Ultimately, the most successful societies find the balance between the twin virtues of inequality of outcomes and equality of opportunity.

The new politics must marry the twin virtues of unequal outcomes and equality of opportunity.

When too few get too much everybody loses.

Feminism is about women living their lives on their own terms, marshalling the resources of the society to make that possible, and men embracing this as vital to a successful society and their own liberation.

Can it be that striving for equality of opportunity however imperfect the process not only benefits the individual but also creates benefits for the society that are unintended but wonderful?

Economics must be a 'moral enterprise' as much as politics claims to be. Economic outcomes need to be framed in terms of right and wrong not just efficiency if only because these often align in surprising ways that are good for society and the economy.

My vision of Canada is that any Canadian child from a family of limited circumstance can expect to have a chance at lifetime of unlimited opportunities.

Free trade is a wonderful thing. Time and time again economists have proven that free trade creates enormous wealth for each country 'on the whole'. Historians have shown that free trade is usually associated with rising political, social and cultural liberty.

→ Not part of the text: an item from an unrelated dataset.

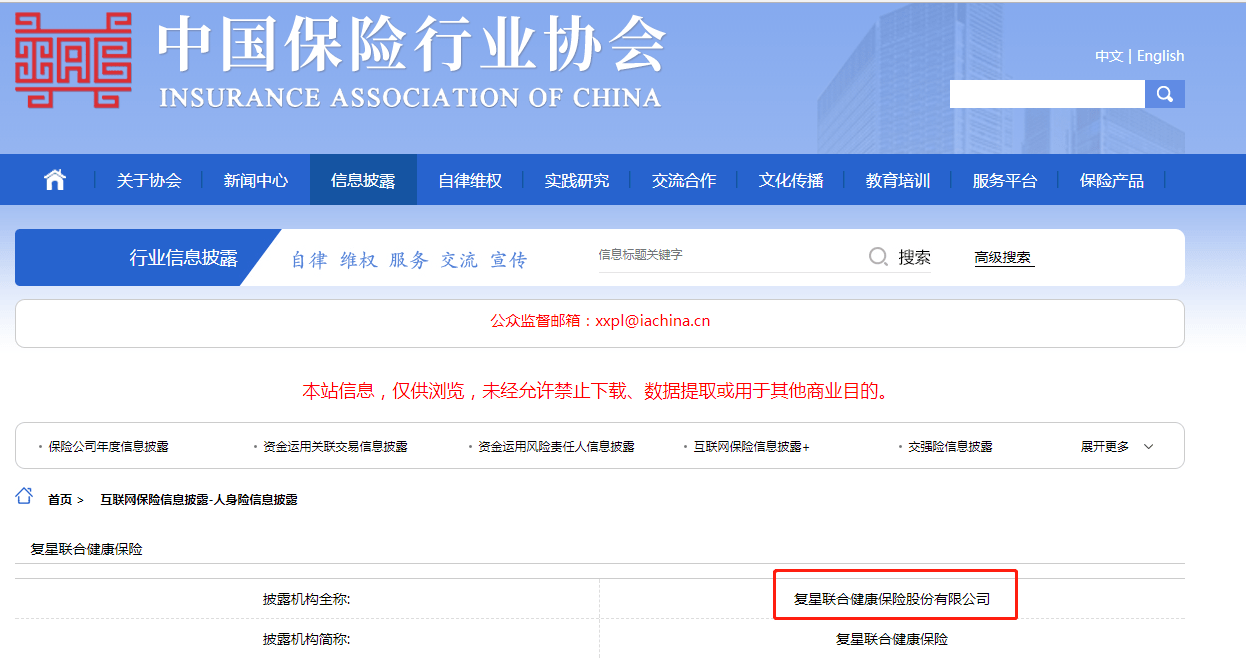
Task: Open the 高级搜索 advanced search
Action: 1003,256
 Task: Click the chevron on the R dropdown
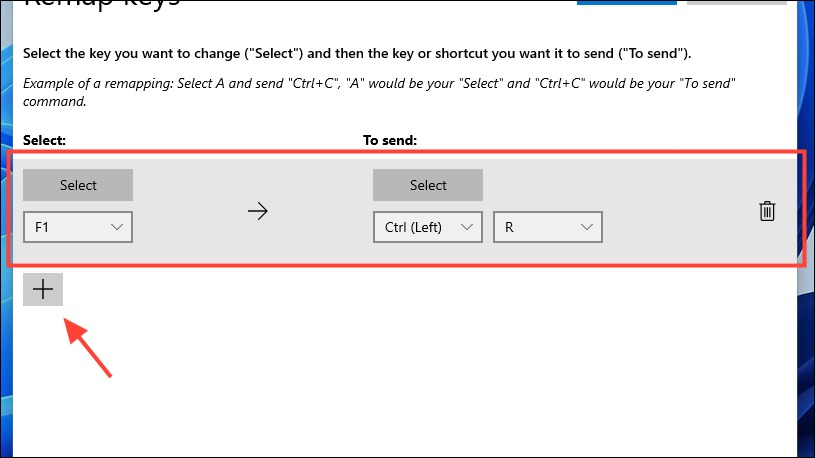(587, 227)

The perennial problem is that free trade always creates tremendous disruption for thousands even millions of individuals often concentrated in one geography, and where the state is idle, not investing in best in class instruments of social justice, free trade can be a permanent ticket out of the middle class, down, not up.

Tax policy should be founded on the principle of generating steady tax revenues sufficient to maximise environmentally sustainable economic growth in order to fund fair government.

Public policy should be designed to decrease inequality before the law and increase equality of opportunity.

Capitalism is not the problem; the problem is what we do with capitalism.

Content is always more difficult to argue than conspiracy.

Let the state regulate and the market operate (most things).

Welfare strategies are best designed as a hand up, not as a hand out.

Political debate should not be fact free fighting.

Explanation lasts longer than eloquence.

Always favour empowerment over dependency.

The most enduring public figures are embraced for the causes they fought for and not the concept of themselves they hoped others would remember them by.

Find your voice and don't be the echo of somebody else.

It is possible to operate on two different levels: the practical, cautious and conservative; and the realm of ideas, open, free, and radical.